24 killed in intense Libya clashes, coup feared
Sat May 17, 2014 09:36:21

Heavy clashes in Libya between two militia forces and army troops loyal to a rogue general in Libya have killed at least 24 people and injured scores of others, leading Libyan authorities to call the move a coup attempt and shut down Benghazi’s airport.

Military aircraft and helicopters fighting for General Khalifa Haftar were involved in the Friday clashes and were spotted flying over the key port city of Benghazi, Libyan security officials reportedly said, as cited in wire reports.

The reports further cited health authorities to put the number of casualties during the fighting at 24 dead and 124 wounded although the reported figures differ and an official count is yet to be released. 

"We have closed the airport for the safety of passengers as there were clashes in the city. The airport will be reopened depending on the security situation,” Director of Benghazi’s Benina Airport Ibrahim Farkash said.

General Haftar's troops reportedly surrounded the bases of a militia group called Rafallah al-Sahati and a militant group known as February 17, according to local authorities.

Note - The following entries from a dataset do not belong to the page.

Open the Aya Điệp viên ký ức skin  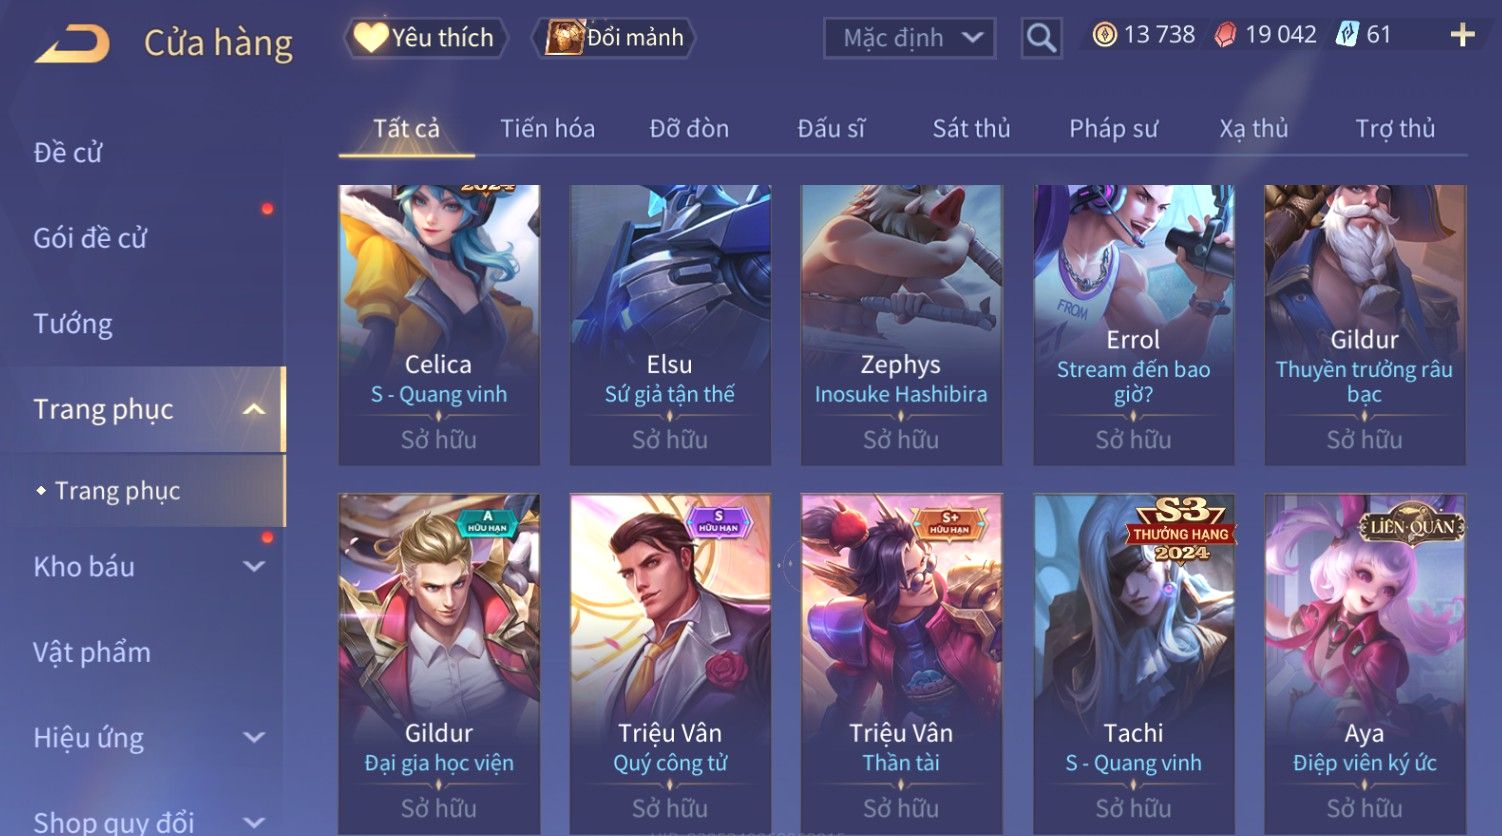point(1364,664)
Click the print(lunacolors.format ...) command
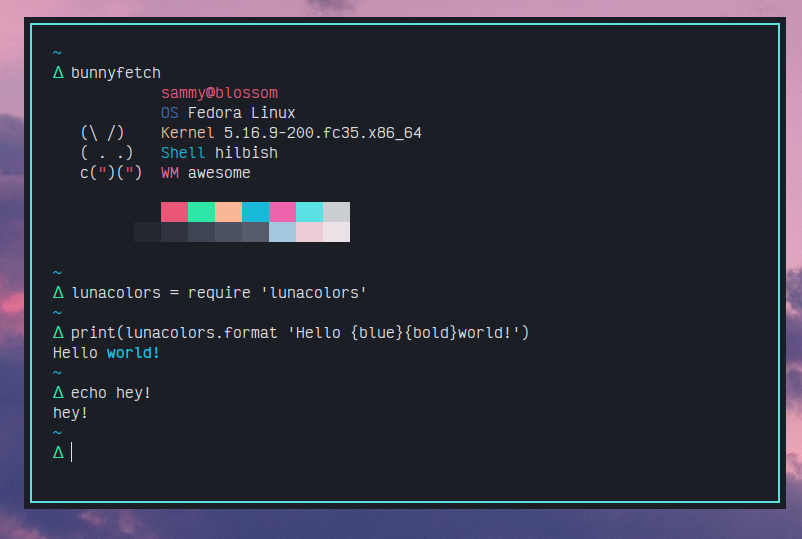802x539 pixels. 299,333
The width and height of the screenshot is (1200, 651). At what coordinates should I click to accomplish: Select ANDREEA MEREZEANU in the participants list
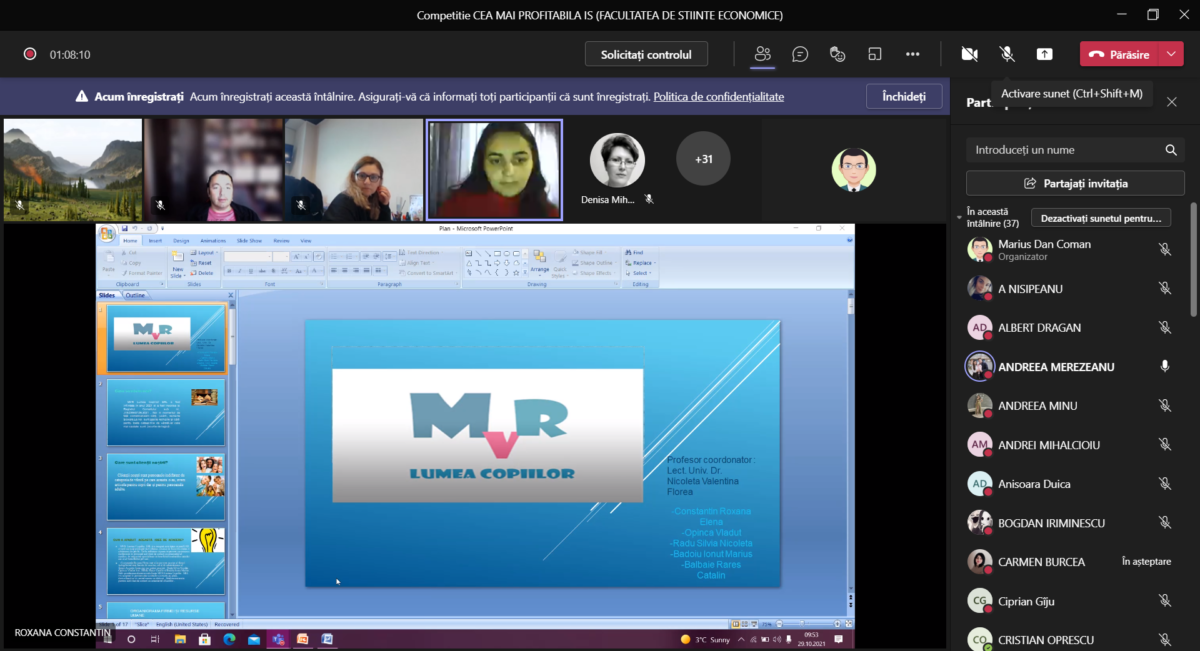pyautogui.click(x=1056, y=367)
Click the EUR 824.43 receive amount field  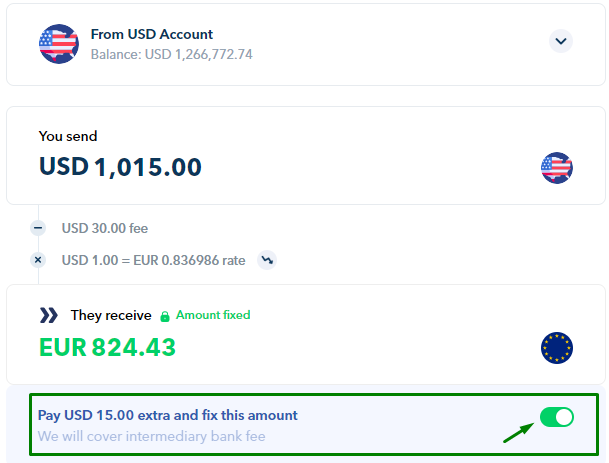tap(107, 347)
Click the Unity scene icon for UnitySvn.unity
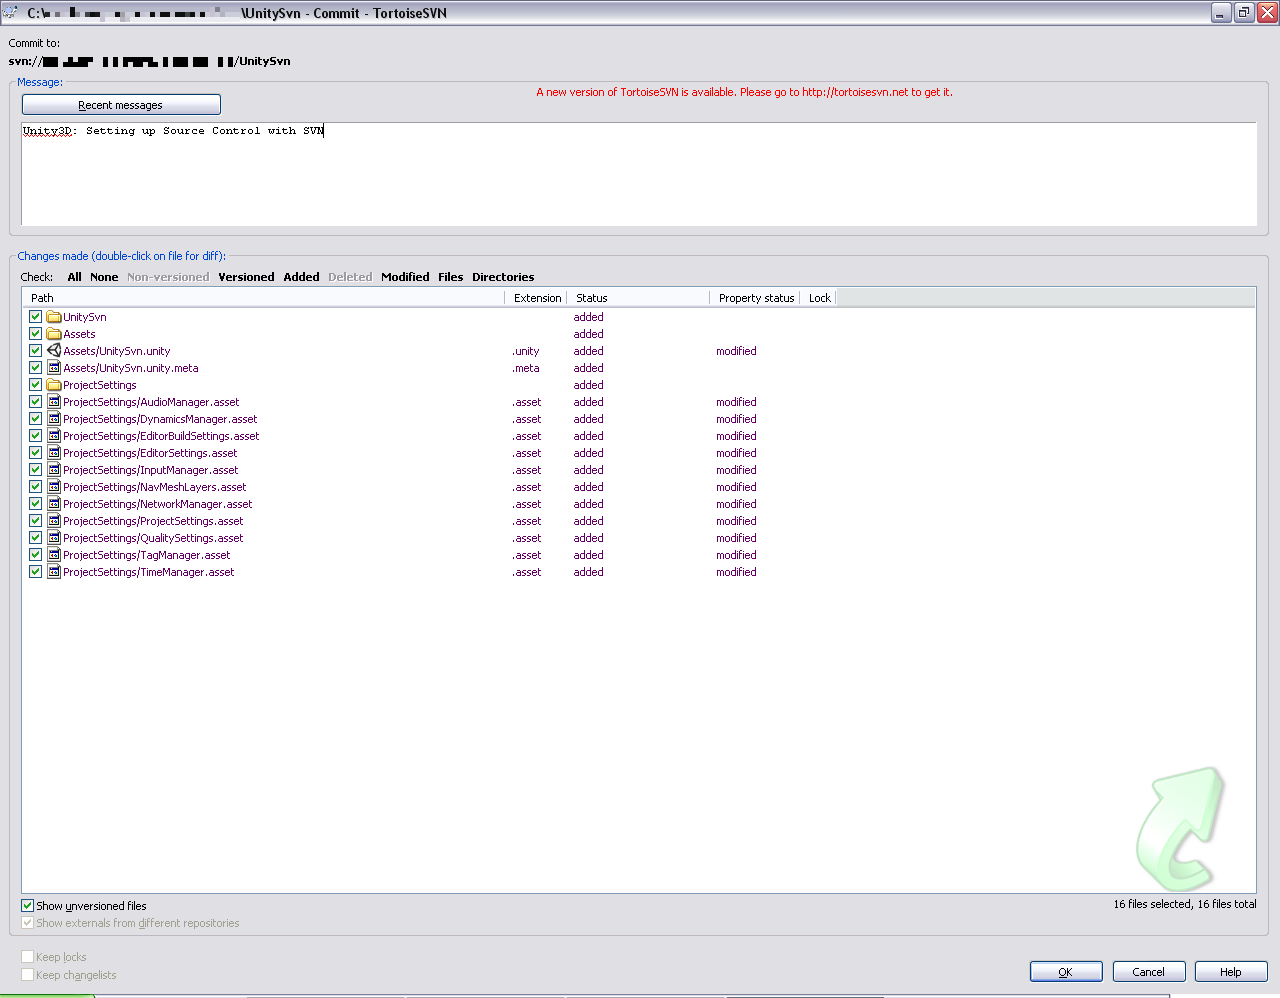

According to Haftar’s spokesman Mohammed al-Hegazi, some Libyan military units have joined the fight against the militias in an operation he referred to as “Dignity of Libya.”

Meanwhile, the commander of the Rafallah al-Sahati brigade, Ismail al-Salabi, referred to the attack as a coup. Another commander, Fathi al-Obeidi, said Haftar's attack is "a rebellion against revolutionaries, the state and the legitimate revolt."

Meanwhile, reports also cite Libya's Chief of Staff Maj. Gen. Abdel-Salam Gadallah al-Obeidi as saying that he will ban any military forces from entering Benghazi to join Haftar. He described the unfolding events as a "coup."
In the wake of the recent unrest, Algeria has reportedly dispatched a team of Special Forces to evacuate its ambassador to Libya and embassy staff in a military plane after a militant threat to its embassy.

Following the ouster of Colonel Muammar Gaddafi in 2011, militias expanded in numbers, filling in the gap while Libya struggled with weak military and police forces.

Just over a year ago, Libya lost US$1 billion due to a disruption in oil production. Violent incidents involving rival armed groups fighting over who gets to guard Libyan oil and gas facilities have become more frequent in post-Gaddafi Libya. Heavily armed militias have seized oil facilities, and local tribes have demanded revenue or jobs while blockading oil fields and sea terminals.

Haftar was an army commander under Gaddafi until the 1980s, when he defected. Following Gaddafi’s ouster, Haftar was appointed to rebuild the Libyan military, but was removed shortly after.

Meanwhile, Libya's parliament remains split by rivalries, with little democratic reforms made since 2011. The country is now under the rule of its third prime minister since March, and a new constitution is still not ready.